> _Problem statement_
All of the data below should be output exactly as given.

[Stored data]

= = = = = = =

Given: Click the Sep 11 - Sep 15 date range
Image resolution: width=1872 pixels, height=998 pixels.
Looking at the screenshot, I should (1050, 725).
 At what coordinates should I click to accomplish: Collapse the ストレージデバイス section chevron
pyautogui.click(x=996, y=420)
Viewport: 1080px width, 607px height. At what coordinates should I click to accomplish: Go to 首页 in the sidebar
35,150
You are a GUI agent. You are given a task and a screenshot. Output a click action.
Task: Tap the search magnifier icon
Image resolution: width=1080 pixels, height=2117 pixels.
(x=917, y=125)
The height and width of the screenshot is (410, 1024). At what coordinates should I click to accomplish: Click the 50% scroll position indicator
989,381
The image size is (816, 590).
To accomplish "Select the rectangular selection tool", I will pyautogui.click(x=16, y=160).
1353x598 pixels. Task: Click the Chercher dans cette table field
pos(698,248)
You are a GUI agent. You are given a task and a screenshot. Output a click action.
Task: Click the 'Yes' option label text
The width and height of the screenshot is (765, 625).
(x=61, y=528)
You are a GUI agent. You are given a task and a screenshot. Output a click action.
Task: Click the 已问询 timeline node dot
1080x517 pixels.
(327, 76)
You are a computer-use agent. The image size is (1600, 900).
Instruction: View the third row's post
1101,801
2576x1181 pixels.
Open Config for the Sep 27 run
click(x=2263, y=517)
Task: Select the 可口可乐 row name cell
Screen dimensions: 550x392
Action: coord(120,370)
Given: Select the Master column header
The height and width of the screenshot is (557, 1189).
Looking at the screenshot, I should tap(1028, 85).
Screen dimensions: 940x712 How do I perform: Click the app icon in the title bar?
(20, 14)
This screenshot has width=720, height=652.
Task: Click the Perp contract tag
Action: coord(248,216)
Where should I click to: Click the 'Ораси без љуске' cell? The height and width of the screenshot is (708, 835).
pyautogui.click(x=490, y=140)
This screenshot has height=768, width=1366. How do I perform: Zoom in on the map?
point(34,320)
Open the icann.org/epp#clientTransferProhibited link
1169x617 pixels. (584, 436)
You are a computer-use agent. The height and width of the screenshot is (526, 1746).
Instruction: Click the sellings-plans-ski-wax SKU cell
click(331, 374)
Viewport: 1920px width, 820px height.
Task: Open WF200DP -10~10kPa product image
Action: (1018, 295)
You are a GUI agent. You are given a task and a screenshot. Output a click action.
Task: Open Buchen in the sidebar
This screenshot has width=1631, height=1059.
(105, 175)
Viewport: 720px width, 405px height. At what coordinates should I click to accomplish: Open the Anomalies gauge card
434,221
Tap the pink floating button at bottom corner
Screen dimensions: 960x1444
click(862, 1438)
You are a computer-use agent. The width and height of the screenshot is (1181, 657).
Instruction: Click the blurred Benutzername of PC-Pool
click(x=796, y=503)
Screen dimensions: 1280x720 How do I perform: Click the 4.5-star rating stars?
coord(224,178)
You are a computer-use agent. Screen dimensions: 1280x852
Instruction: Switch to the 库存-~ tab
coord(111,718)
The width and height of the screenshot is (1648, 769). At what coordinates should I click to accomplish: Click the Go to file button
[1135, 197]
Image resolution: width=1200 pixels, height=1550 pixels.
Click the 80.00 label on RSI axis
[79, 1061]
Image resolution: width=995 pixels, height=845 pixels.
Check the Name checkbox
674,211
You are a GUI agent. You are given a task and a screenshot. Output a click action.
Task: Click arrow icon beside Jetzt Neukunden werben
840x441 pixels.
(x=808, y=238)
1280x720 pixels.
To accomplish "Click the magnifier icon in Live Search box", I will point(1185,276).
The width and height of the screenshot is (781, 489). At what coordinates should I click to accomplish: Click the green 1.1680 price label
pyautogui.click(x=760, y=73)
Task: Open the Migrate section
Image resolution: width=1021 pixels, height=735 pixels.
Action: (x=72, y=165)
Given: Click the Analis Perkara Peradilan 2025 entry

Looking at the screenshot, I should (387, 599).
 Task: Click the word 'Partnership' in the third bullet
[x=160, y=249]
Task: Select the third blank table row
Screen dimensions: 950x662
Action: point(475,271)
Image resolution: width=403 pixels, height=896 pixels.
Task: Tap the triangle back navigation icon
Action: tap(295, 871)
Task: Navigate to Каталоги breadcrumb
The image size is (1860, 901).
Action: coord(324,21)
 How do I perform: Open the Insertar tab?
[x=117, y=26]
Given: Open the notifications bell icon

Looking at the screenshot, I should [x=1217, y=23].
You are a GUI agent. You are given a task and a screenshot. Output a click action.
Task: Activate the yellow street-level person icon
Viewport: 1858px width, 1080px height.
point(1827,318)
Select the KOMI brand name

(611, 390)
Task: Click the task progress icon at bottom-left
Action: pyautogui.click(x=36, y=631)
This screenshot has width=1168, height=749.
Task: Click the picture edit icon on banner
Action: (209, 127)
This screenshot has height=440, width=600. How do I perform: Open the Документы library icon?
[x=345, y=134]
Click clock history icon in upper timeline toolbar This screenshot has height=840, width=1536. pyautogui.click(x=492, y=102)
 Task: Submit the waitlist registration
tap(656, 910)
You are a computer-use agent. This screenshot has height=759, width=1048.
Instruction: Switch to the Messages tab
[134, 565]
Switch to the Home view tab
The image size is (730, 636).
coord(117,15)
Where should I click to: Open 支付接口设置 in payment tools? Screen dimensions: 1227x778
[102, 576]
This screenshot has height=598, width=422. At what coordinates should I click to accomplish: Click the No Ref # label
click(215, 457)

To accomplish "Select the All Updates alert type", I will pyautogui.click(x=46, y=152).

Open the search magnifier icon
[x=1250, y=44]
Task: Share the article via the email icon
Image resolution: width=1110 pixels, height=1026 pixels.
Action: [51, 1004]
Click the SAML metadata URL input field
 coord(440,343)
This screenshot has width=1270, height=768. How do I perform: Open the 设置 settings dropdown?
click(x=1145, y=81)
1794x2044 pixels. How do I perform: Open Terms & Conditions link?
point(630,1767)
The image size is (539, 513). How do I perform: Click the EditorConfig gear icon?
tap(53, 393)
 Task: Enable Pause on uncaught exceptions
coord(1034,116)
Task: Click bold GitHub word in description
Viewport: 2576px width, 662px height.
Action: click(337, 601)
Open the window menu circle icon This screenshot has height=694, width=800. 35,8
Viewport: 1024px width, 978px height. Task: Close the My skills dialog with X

= = = = = = =

> _Exercise output_
Given: Click the Sep 11 - Sep 15 date range
Image resolution: width=1872 pixels, height=998 pixels.
Looking at the screenshot, I should (1050, 725).
 At what coordinates should I click to accomplish: Collapse the ストレージデバイス section chevron
pyautogui.click(x=996, y=420)
Viewport: 1080px width, 607px height. At what coordinates should I click to accomplish: Go to 首页 in the sidebar
35,150
You are a GUI agent. You are given a task and a screenshot. Output a click action.
Task: Tap the search magnifier icon
Image resolution: width=1080 pixels, height=2117 pixels.
(x=917, y=125)
The height and width of the screenshot is (410, 1024). At what coordinates should I click to accomplish: Click the 50% scroll position indicator
989,381
The image size is (816, 590).
To accomplish "Select the rectangular selection tool", I will pyautogui.click(x=16, y=160).
1353x598 pixels. Task: Click the Chercher dans cette table field
pos(698,248)
You are a GUI agent. You are given a task and a screenshot. Output a click action.
Task: Click the 'Yes' option label text
The width and height of the screenshot is (765, 625).
(x=61, y=528)
You are a GUI agent. You are given a task and a screenshot. Output a click action.
Task: Click the 已问询 timeline node dot
1080x517 pixels.
(327, 76)
You are a computer-use agent. The image size is (1600, 900).
Instruction: View the third row's post
1101,801
2576x1181 pixels.
Open Config for the Sep 27 run
click(x=2263, y=517)
Task: Select the 可口可乐 row name cell
Screen dimensions: 550x392
Action: coord(120,370)
Given: Select the Master column header
The height and width of the screenshot is (557, 1189).
Looking at the screenshot, I should tap(1028, 85).
Screen dimensions: 940x712 How do I perform: Click the app icon in the title bar?
(20, 14)
This screenshot has width=720, height=652.
Task: Click the Perp contract tag
Action: coord(248,216)
Where should I click to: Click the 'Ораси без љуске' cell? The height and width of the screenshot is (708, 835).
pyautogui.click(x=490, y=140)
This screenshot has height=768, width=1366. How do I perform: Zoom in on the map?
point(34,320)
Open the icann.org/epp#clientTransferProhibited link
1169x617 pixels. (584, 436)
You are a computer-use agent. The height and width of the screenshot is (526, 1746).
Instruction: Click the sellings-plans-ski-wax SKU cell
click(331, 374)
Viewport: 1920px width, 820px height.
Task: Open WF200DP -10~10kPa product image
Action: (1018, 295)
You are a GUI agent. You are given a task and a screenshot. Output a click action.
Task: Open Buchen in the sidebar
This screenshot has width=1631, height=1059.
(105, 175)
Viewport: 720px width, 405px height. At what coordinates should I click to accomplish: Open the Anomalies gauge card
434,221
Tap the pink floating button at bottom corner
Screen dimensions: 960x1444
click(862, 1438)
You are a computer-use agent. The width and height of the screenshot is (1181, 657).
Instruction: Click the blurred Benutzername of PC-Pool
click(x=796, y=503)
Screen dimensions: 1280x720 How do I perform: Click the 4.5-star rating stars?
coord(224,178)
You are a computer-use agent. Screen dimensions: 1280x852
Instruction: Switch to the 库存-~ tab
coord(111,718)
The width and height of the screenshot is (1648, 769). At what coordinates should I click to accomplish: Click the Go to file button
[1135, 197]
Image resolution: width=1200 pixels, height=1550 pixels.
Click the 80.00 label on RSI axis
[79, 1061]
Image resolution: width=995 pixels, height=845 pixels.
Check the Name checkbox
674,211
You are a GUI agent. You are given a task and a screenshot. Output a click action.
Task: Click arrow icon beside Jetzt Neukunden werben
840x441 pixels.
(x=808, y=238)
1280x720 pixels.
To accomplish "Click the magnifier icon in Live Search box", I will point(1185,276).
The width and height of the screenshot is (781, 489). At what coordinates should I click to accomplish: Click the green 1.1680 price label
pyautogui.click(x=760, y=73)
Task: Open the Migrate section
Image resolution: width=1021 pixels, height=735 pixels.
Action: (x=72, y=165)
Given: Click the Analis Perkara Peradilan 2025 entry

Looking at the screenshot, I should (387, 599).
 Task: Click the word 'Partnership' in the third bullet
[x=160, y=249]
Task: Select the third blank table row
Screen dimensions: 950x662
Action: point(475,271)
Image resolution: width=403 pixels, height=896 pixels.
Task: Tap the triangle back navigation icon
Action: tap(295, 871)
Task: Navigate to Каталоги breadcrumb
The image size is (1860, 901).
Action: coord(324,21)
 How do I perform: Open the Insertar tab?
[x=117, y=26]
Given: Open the notifications bell icon

Looking at the screenshot, I should [x=1217, y=23].
You are a GUI agent. You are given a task and a screenshot. Output a click action.
Task: Activate the yellow street-level person icon
Viewport: 1858px width, 1080px height.
point(1827,318)
Select the KOMI brand name

(611, 390)
Task: Click the task progress icon at bottom-left
Action: pyautogui.click(x=36, y=631)
This screenshot has width=1168, height=749.
Task: Click the picture edit icon on banner
Action: (209, 127)
This screenshot has height=440, width=600. How do I perform: Open the Документы library icon?
[x=345, y=134]
Click clock history icon in upper timeline toolbar This screenshot has height=840, width=1536. pyautogui.click(x=492, y=102)
 Task: Submit the waitlist registration
tap(656, 910)
You are a computer-use agent. This screenshot has height=759, width=1048.
Instruction: Switch to the Messages tab
[134, 565]
Switch to the Home view tab
The image size is (730, 636).
coord(117,15)
Where should I click to: Open 支付接口设置 in payment tools? Screen dimensions: 1227x778
[102, 576]
This screenshot has height=598, width=422. At what coordinates should I click to accomplish: Click the No Ref # label
click(215, 457)

To accomplish "Select the All Updates alert type", I will pyautogui.click(x=46, y=152).

Open the search magnifier icon
[x=1250, y=44]
Task: Share the article via the email icon
Image resolution: width=1110 pixels, height=1026 pixels.
Action: [51, 1004]
Click the SAML metadata URL input field
 coord(440,343)
This screenshot has width=1270, height=768. How do I perform: Open the 设置 settings dropdown?
click(x=1145, y=81)
1794x2044 pixels. How do I perform: Open Terms & Conditions link?
point(630,1767)
The image size is (539, 513). How do I perform: Click the EditorConfig gear icon?
tap(53, 393)
 Task: Enable Pause on uncaught exceptions
coord(1034,116)
Task: Click bold GitHub word in description
Viewport: 2576px width, 662px height.
Action: click(337, 601)
Open the window menu circle icon This screenshot has height=694, width=800. 35,8
Viewport: 1024px width, 978px height. Task: Close the My skills dialog with X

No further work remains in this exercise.